Certains d'entre nous ont pu se rendre compte également de l'attitude des groupes minoritaires non musulmans, surtout Yézidis dans cette région, dont la stratégie de survie, traditionnellement, est de faire profil bas. Lors d'un scrutin il est habituel qu'ils ne prennent pas position ou qu'ils le fassent dans le sens du pouvoir, ce qui a été observé pour un muhtar yézidi dans un village de Midyat votant pourtant à 80 % pour le HDP.
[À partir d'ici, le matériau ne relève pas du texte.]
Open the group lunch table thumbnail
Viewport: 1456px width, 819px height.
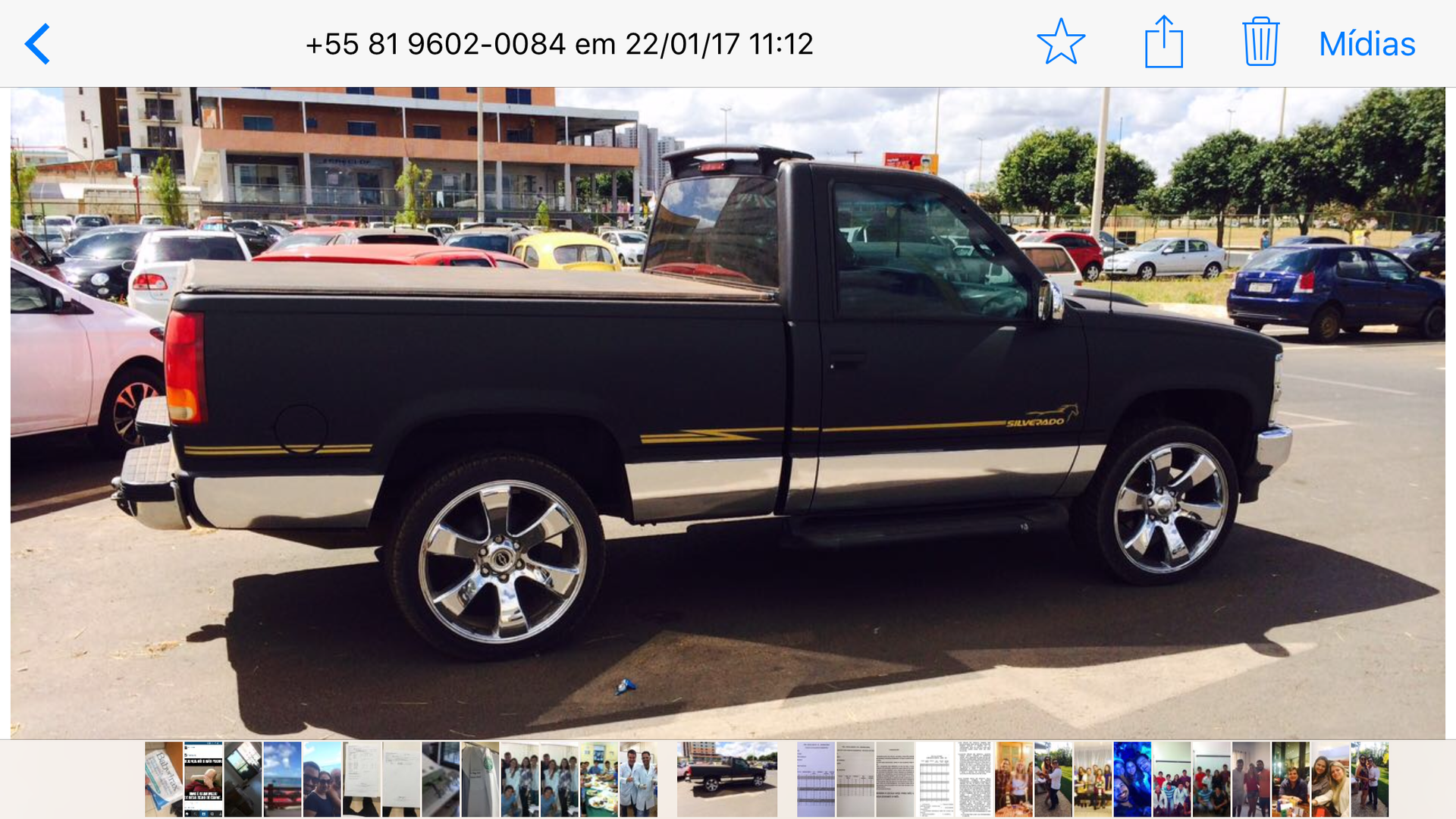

La connaissance des codes de relations inter-personnelles est importante dans ces régions qui, voici peu, étaient essentiellement rurales et où l'emprise des tribus est forte : « On s'approche tous du pouvoir par les contacts locaux et familiaux ». Compter parmi nous Ibrahim Seydo Akdogan, enseignant à l'INALCO et originaire de Mardin, a facilité bien des choses, par exemple pour l'accès au dépouillement à Kızıltepe. Sans parler d'une convivialité que nous n'aurions pas rencontrée autrement, Ibrahim a été essentiel dans les négociations. Non pas tellement par ses « relations », mais par la stratégie de communication en présence des autorités. Plus on se fait connaître et mieux on est accepté, y compris par les policiers. Car, comme le soulignait notre amie franco-kurde Hulo, l'attitude des policiers n'est pas tellement l'effet d'une politique mais celui de l'humeur et du bon vouloir du commandant qui se trouve là.
Il est donc essentiel aussi de se pénétrer des comportements, et même, pourquoi pas, de jouer de la fibre patriotique (l'image du pays à l'étranger) pour convaincre les porteurs de fusils. Cela marche jusqu'à un certain point, mais cela a marché au moins une fois.